Task analysis: the study of what an employee or team is required to do, in terms of actions
and/or processes, to achieve a system goal. It assists in achieving higher performance and
safety standards. Four approaches:
1. Behaviour description approach: focusses on the actual behaviours employees display
in executing the task.
2. Behaviour requirements approach: focusses on the actual behaviour employees should
display to perform the task in a successful way.
3. Ability requirements approach: tasks are analysed in terms of employees’ abilities,
knowledge, skills and personal characteristics.
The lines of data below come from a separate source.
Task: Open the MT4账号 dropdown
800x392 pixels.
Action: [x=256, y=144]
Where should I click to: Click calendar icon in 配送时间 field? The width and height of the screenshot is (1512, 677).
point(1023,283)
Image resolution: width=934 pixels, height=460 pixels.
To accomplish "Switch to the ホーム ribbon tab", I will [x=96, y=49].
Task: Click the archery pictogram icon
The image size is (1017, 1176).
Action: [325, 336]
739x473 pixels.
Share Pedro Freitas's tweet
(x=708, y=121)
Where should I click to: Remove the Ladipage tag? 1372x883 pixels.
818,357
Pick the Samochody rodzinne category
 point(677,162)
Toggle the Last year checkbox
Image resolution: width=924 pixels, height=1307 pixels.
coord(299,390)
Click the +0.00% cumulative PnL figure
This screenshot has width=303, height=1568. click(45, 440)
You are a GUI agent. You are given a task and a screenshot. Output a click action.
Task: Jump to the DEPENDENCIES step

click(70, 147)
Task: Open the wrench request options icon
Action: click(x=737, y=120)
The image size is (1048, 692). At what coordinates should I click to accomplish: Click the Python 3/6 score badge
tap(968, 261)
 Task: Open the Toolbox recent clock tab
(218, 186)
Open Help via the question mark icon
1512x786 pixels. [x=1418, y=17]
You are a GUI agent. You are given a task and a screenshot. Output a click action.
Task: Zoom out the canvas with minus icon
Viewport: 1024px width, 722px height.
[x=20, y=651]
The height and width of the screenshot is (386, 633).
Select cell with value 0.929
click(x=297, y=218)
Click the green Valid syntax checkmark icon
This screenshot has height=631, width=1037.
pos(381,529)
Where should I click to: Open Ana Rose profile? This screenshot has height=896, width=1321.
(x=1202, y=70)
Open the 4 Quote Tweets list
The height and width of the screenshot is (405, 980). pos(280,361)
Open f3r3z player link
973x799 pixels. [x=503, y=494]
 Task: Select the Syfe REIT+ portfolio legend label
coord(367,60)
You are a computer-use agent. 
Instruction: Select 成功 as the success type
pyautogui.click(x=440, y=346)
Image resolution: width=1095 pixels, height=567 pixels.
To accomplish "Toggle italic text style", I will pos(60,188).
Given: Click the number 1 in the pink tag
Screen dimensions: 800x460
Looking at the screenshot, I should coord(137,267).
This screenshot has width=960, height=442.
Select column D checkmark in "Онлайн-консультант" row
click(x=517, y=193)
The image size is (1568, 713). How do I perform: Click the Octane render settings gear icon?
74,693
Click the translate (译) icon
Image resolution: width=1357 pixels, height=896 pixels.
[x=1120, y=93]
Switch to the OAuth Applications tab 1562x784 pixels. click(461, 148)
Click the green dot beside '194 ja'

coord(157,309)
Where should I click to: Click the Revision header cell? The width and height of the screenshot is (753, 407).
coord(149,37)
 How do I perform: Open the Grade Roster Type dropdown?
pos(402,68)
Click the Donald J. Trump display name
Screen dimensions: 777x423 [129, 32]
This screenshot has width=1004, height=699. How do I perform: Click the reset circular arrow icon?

4. Task characteristics approach: focusses to analyse the objective characteristics of a
task, independent from the behaviour that is actually displayed (behaviour description)
or that should be displayed (behaviour requirements) or the abilities needed (ability
requirements).
The aim of work-psychological task analysis is to lead to a more efficient and effective
integration of the human factor into system designs and operations via task (re)design in order
to optimize human performance and safety.
Three categories of task analysis techniques:
1. Data-collection techniques: interviews, survey questionnaires, observations, and
organizational documents and records.
2. Task-representation techniques: graphic descriptions
3. Task-simulation techniques: computer modelling and computer-aided design
programmes
o Those which try to simulate the dynamic aspects of tasks in work environment
simulation models
o Those which are used for ergonomically laying out work environments
Psychotechnics: the practical or technological application of psychology, as in analysis of
social or economic problems. The psychological experiment is systematically to be placed at
the service of commerce and industry.
Pioneers:
- Jean Marie Lahy (France, from 1903 onwards): experiments on the selection of
streetcar operators. General method for employee selection (normed tests).
- Münsterberg (Germany/U.S., 1913): selection of those personalities which by their
mental qualities are especially fir for a particular kind of economic work. Work on the
selection of drivers, typists, army gunner, etc.
Performance: the action or process of performing a task or function.
- Action: performance is what the organization hires on to do, and do well
- Outcome: the consequence or the result of the individual workers’ behaviour.